Terrestrial reptile faunas were dominated by archosauromorphs during the Triassic, particularly phytosaurs and members of Pseudosuchia. In the Early Jurassic and onwards, dinosaurs and pterosaurs became the most common land reptiles, while small reptiles were mostly represented by lepidosauromorphs. Among pseudosuchians, only small crocodylomorphs did not become extinct by the end of the Triassic, with both dominant herbivorous subgroups and carnivorous ones having died out. Phytosaurs, drepanosaurs, trilophosaurids, tanystropheids, and procolophonids, which were other common reptiles in the Late Triassic, had also become extinct by the start of the Jurassic. However, pinpointing the extinction of these different land reptile groups is difficult, as the last stage of the Triassic, the Rhaetian, and the first stage of the Jurassic, the Hettangian, each have few records of large land animals; some paleontologists have considered only phytosaurs and procolophonids to have become extinct at the Triassic–Jurassic boundary, with other groups having become extinct earlier. However, it is likely that many other groups survived up until the boundary according to British fissure deposits from the Rhaetian. Aetosaurs, kuehneosaurids, drepanosaurs, thecodontosaurids, "saltoposuchids", trilophosaurids, and various non-crocodylomorph pseudosuchians are all examples of Rhaetian reptiles which may have become extinct at the Triassic–Jurassic boundary.

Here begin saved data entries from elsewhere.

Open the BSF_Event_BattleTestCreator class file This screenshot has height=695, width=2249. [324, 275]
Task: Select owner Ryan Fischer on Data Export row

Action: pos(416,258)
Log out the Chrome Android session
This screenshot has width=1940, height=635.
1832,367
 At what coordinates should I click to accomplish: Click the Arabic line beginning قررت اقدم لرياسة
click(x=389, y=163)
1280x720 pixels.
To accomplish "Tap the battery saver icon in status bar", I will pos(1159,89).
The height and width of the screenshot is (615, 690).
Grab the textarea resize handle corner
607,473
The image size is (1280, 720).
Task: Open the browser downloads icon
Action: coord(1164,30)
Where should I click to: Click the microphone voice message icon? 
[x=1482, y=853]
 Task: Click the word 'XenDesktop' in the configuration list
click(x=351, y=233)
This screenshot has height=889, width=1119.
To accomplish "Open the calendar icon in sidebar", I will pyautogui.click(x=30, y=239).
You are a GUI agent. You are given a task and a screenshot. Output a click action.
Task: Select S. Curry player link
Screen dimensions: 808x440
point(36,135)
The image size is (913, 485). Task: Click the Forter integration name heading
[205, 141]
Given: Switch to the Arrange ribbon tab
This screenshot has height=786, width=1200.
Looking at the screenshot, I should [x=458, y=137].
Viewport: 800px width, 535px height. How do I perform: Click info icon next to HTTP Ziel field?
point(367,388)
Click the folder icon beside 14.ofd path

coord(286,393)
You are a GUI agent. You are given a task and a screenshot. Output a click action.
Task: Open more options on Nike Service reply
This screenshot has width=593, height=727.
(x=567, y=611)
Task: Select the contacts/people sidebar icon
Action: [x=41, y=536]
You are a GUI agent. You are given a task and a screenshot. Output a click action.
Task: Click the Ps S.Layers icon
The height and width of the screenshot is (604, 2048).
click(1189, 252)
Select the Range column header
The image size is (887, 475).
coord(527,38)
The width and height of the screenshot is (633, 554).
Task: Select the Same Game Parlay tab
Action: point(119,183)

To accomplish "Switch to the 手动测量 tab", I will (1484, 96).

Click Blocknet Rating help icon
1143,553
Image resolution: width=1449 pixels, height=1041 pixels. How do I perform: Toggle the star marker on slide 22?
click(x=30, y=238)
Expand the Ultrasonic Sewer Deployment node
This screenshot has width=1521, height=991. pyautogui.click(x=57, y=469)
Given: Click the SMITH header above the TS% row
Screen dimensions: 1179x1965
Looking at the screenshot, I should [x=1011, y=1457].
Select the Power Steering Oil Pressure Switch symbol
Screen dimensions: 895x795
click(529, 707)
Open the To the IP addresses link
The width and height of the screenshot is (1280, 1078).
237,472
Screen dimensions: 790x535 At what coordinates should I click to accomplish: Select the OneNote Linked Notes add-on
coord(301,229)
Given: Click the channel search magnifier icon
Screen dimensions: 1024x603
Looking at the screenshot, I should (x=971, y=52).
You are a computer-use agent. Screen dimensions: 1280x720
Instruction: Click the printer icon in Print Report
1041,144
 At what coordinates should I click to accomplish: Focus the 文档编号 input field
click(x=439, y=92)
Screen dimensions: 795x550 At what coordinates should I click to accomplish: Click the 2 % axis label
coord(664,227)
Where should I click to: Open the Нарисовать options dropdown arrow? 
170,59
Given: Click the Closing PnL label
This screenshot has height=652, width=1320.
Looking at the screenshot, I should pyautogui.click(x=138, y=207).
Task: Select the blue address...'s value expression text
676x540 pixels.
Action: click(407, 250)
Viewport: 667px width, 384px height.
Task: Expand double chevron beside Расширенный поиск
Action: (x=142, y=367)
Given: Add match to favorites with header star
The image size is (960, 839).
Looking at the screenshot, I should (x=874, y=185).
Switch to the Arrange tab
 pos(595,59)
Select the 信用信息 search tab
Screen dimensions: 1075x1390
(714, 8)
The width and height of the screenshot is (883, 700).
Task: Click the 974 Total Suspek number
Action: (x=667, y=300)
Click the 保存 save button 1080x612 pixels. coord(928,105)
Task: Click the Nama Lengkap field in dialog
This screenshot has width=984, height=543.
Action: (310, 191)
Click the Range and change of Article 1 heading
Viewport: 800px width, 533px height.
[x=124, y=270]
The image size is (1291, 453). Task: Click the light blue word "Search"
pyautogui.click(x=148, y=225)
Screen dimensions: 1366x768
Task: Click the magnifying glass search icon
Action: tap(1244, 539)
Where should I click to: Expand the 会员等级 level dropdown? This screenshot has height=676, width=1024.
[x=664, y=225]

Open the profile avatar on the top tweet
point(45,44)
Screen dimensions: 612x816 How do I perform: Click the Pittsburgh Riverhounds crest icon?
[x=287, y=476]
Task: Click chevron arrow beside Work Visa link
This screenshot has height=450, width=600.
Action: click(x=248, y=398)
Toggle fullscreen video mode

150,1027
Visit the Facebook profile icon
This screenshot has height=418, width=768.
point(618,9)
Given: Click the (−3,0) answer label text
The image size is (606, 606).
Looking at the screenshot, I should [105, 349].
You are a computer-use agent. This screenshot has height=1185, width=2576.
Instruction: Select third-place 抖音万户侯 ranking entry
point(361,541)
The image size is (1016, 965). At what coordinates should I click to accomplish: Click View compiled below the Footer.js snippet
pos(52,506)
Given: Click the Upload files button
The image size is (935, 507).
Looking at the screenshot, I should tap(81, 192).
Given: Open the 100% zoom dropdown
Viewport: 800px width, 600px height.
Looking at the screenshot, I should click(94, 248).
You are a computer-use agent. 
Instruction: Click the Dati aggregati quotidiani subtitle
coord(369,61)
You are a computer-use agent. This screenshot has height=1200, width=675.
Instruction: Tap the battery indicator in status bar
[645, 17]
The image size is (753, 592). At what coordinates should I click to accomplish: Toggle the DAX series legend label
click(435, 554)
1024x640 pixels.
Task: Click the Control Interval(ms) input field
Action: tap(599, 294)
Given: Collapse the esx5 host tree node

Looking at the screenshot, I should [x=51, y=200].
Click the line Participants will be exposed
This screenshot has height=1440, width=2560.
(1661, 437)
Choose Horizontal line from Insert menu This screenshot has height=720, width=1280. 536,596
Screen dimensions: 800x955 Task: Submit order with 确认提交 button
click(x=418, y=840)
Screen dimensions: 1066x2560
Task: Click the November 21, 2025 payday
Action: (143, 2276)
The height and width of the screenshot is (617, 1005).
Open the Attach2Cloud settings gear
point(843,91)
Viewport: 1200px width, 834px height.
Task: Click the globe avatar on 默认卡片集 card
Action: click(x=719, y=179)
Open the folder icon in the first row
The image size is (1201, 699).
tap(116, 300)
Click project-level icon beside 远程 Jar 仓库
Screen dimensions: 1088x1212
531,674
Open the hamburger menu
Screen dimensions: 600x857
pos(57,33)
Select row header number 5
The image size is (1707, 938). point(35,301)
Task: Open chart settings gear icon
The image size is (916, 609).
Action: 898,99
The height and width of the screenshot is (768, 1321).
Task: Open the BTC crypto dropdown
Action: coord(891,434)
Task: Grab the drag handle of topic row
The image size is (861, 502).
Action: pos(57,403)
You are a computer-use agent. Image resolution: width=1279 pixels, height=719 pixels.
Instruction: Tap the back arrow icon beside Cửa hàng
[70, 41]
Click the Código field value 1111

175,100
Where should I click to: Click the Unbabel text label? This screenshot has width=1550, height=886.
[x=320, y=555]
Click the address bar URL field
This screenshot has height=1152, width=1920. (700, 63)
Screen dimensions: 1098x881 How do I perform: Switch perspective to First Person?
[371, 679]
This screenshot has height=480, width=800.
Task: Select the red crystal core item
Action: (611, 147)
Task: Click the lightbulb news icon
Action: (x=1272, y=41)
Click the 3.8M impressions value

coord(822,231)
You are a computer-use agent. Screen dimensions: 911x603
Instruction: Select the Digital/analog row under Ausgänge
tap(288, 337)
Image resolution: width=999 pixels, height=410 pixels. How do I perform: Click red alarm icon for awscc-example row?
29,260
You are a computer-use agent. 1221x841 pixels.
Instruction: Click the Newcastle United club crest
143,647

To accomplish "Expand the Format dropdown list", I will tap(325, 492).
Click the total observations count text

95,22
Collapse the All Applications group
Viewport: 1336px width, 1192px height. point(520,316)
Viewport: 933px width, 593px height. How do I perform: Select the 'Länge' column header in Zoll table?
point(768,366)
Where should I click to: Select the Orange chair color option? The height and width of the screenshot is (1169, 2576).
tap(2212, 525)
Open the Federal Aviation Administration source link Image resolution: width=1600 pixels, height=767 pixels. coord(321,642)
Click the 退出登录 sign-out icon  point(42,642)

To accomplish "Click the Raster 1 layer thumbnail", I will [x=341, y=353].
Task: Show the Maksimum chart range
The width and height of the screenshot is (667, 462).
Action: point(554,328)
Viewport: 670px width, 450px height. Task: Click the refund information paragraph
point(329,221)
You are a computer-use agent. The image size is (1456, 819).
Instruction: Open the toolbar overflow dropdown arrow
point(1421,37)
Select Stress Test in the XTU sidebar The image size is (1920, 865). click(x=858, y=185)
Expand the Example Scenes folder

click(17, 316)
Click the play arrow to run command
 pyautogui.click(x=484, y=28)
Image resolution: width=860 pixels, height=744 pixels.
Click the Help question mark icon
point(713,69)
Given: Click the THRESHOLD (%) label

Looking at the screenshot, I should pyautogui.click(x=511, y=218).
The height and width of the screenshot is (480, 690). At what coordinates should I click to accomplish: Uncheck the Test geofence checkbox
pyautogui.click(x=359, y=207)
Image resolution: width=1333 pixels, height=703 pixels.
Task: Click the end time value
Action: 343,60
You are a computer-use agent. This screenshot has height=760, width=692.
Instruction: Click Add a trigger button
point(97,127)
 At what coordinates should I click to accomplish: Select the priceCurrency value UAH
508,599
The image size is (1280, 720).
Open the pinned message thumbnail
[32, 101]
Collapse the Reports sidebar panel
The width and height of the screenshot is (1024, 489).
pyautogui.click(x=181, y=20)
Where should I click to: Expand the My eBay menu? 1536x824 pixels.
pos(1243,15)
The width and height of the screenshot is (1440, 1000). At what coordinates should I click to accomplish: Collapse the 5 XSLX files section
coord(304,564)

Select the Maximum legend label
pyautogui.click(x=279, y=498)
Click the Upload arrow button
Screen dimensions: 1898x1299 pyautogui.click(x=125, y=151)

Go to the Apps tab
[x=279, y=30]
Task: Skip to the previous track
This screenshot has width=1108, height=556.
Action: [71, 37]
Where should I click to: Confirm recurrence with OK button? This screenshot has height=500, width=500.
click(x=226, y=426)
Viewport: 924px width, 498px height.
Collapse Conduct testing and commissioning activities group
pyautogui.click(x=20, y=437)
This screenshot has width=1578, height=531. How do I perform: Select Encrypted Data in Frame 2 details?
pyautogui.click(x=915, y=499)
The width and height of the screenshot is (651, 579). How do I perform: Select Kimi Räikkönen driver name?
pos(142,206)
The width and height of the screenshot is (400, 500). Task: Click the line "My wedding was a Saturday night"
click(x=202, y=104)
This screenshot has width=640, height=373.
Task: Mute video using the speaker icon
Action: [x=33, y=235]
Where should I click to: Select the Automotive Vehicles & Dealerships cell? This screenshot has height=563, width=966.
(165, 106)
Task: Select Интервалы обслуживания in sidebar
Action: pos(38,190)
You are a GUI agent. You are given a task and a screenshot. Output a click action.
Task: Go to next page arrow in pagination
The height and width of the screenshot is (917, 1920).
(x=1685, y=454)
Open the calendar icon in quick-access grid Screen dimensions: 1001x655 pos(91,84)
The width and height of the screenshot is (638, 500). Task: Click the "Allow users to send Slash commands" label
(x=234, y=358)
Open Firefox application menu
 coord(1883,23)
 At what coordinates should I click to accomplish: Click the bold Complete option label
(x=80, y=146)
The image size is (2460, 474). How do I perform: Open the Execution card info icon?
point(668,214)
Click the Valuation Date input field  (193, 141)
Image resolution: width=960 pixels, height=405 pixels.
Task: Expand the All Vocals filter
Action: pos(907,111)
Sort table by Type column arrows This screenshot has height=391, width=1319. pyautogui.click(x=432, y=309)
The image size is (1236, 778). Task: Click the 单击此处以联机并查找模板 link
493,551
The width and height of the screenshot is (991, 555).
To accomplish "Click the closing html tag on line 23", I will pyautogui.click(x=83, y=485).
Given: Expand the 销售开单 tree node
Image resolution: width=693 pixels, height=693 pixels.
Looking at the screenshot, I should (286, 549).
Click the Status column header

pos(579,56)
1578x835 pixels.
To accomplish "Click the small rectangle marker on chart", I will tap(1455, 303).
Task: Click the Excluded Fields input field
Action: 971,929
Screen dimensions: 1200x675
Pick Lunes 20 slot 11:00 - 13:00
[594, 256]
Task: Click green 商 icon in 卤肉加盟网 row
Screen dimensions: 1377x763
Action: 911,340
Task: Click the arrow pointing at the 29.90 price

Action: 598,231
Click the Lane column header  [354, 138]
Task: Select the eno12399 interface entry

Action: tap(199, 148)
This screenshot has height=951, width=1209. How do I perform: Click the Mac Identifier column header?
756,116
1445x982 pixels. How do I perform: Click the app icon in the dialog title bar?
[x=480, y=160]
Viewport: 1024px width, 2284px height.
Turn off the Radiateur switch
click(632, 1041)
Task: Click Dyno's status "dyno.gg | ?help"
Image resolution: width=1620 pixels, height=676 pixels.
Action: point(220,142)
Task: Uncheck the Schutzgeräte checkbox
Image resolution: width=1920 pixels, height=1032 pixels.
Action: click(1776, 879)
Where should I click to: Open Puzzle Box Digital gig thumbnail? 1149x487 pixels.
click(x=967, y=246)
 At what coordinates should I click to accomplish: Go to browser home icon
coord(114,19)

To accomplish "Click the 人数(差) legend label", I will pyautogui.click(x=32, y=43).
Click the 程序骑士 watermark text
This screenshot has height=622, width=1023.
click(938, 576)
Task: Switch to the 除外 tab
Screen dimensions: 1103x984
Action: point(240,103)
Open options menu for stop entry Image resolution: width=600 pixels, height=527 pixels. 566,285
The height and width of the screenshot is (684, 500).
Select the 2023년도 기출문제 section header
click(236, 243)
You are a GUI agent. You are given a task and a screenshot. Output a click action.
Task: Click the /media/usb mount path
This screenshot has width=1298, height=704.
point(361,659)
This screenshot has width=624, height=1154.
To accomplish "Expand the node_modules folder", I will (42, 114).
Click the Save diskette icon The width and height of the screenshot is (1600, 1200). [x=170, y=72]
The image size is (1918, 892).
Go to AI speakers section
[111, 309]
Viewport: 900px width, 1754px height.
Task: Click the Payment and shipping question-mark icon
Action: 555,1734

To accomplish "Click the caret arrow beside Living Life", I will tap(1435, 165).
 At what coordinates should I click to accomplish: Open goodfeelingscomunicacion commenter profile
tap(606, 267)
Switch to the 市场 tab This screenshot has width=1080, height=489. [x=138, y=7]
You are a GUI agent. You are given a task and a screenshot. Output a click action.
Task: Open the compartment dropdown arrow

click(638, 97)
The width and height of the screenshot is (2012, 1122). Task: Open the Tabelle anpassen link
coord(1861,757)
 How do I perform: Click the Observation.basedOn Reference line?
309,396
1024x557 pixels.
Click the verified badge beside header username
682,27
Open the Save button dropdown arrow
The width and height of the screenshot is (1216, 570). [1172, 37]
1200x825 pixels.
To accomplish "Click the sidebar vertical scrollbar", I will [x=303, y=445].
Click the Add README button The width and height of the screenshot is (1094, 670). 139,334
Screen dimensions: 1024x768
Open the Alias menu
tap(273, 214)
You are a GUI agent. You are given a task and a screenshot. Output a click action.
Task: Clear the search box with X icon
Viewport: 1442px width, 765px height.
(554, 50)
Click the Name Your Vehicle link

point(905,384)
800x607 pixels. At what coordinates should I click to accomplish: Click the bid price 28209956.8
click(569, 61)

In the TJME's aftermath, dinosaurs experienced a major radiation, filling some of the niches vacated by the victims of the extinction. Crocodylomorphs likewise underwent a very rapid and major adaptive radiation. Surviving non-mammalian synapsid clades similarly played a role in the post-TJME adaptive radiation during the Early Jurassic.
Herbivorous insects were minimally affected by the TJME; evidence from the Sichuan Basin shows they were overall able to quickly adapt to the floristic turnover by exploiting newly abundant plants. Odonates suffered highly selective losses, and their morphospace was heavily restructured as a result.